ECLI:NL:RBZWB:2023:5846

Rechtbank Zeeland-West-Brabant

Datum uitspraak
17 augustus 2023
Publicatiedatum
22 augustus 2023
Zaaknummer
AWB- 22_1889
Instantie
Rechtbank Zeeland-West-Brabant
Type
Uitspraak
Rechtsgebied
Bestuursrecht
Procedures
  • Eerste aanleg - enkelvoudig
Vindplaatsen
  • Rechtspraak.nl
AI samenvatting door LexboostAutomatisch gegenereerd

Beoordeling van het beroep inzake dwangsom voor studiefinanciering door de rechtbank

In deze uitspraak beoordeelt de rechtbank het beroep van eiser, een Kroatische student aan de Universiteit Utrecht, over zijn verzoek om toekenning van een dwangsom wegens het niet tijdig nemen van een beslissing door de Dienst Uitvoering Onderwijs (DUO) over zijn recht op studiefinanciering voor het jaar 2022. Eiser had eerder een aanvraag voor studiefinanciering ingediend, maar DUO had dit verzoek afgewezen met het primaire besluit van 15 december 2021. Het bezwaar van eiser tegen deze afwijzing werd op 16 februari 2022 kennelijk ongegrond verklaard. De rechtbank heeft het beroep op 9 november 2022 behandeld, maar partijen hebben zich afgemeld voor de zitting. Na het indienen van reacties door beide partijen, heeft de rechtbank het onderzoek op 25 mei 2023 gesloten.

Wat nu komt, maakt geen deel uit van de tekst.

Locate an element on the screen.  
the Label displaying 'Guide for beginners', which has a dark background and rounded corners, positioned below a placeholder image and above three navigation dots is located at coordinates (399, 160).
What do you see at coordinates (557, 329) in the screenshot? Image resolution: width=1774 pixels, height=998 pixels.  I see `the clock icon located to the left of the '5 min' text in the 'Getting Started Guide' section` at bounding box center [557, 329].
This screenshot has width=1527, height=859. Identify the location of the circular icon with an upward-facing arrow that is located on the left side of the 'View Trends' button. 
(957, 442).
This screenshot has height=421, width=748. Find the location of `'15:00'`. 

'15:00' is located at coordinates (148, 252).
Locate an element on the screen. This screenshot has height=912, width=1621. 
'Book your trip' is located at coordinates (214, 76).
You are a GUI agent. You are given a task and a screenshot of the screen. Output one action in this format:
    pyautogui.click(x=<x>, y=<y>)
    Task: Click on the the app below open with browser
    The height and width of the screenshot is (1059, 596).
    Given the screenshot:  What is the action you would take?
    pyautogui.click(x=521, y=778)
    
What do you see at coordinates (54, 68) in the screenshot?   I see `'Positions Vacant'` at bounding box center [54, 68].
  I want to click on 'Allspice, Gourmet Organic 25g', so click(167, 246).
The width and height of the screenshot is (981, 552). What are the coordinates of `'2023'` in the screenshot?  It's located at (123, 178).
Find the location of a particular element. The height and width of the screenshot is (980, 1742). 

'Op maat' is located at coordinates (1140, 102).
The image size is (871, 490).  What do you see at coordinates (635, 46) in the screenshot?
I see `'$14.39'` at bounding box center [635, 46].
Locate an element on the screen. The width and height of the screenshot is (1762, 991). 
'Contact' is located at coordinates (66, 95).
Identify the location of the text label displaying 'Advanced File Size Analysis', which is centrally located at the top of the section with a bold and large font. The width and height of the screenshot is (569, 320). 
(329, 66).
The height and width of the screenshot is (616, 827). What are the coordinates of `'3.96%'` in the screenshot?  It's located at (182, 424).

De rechtbank oordeelt dat DUO op goede gronden het verzoek om toekenning van een dwangsom heeft afgewezen. Eiser voert aan dat hij slechts eenmaal een aanvraag om studiefinanciering hoeft in te dienen om doorlopend aanspraak te maken op studiefinanciering. De rechtbank stelt echter vast dat DUO niet verplicht was om een besluit te nemen over eisers recht op studiefinanciering voor het jaar 2022, omdat er geen lopende toekenning was en eiser geen nieuwe aanvraag had ingediend. De rechtbank concludeert dat het beroep ongegrond is en dat DUO geen dwangsom verschuldigd is. Eiser krijgt geen griffierecht terug en ook geen vergoeding van proceskosten.

Uitspraak

RECHTBANK ZEELAND-WEST-BRABANT
Zittingsplaats Breda
Bestuursrecht
zaaknummer: BRE 22/1889 WSF

uitspraak van de enkelvoudige kamer van 17 augustus 2023 in de zaak tussen

[eiser] , uit [plaats] , eiser

(gemachtigde: mr. G. Gabrelian),
en
De minister van Onderwijs, Cultuur en Wetenschap, Dienst Uitvoering Onderwijs (DUO).

Inleiding

1. In deze uitspraak beoordeelt de rechtbank het beroep van eiser over zijn verzoek om toekenning van een dwangsom wegens het niet tijdig nemen van een beslissing over het recht op studiefinanciering voor het jaar 2022.
Met het besluit van 15 december 2021 (primaire besluit) heeft DUO dit verzoek afgewezen.
Met het bestreden besluit van 16 februari 2022 heeft DUO het bezwaar van eiser hiertegen kennelijk ongegrond verklaard.
De rechtbank heeft het beroep op 9 november 2022 op zitting behandeld. Eiser, eisers gemachtigde en de gemachtigde van DUO hebben zich afgemeld voor de zitting.
De rechtbank heeft het onderzoek geschorst en partijen vragen gesteld. Partijen hebben ieder een reactie ingediend en over en weer op elkaar gereageerd.
Nadat geen van de partijen, na daartoe in de gelegenheid te zijn gesteld, heeft aangegeven op een nadere zitting te willen worden gehoord, heeft de rechtbank het onderzoek op
25 mei 2023 gesloten. De uitspraaktermijn is met zes weken verlengd.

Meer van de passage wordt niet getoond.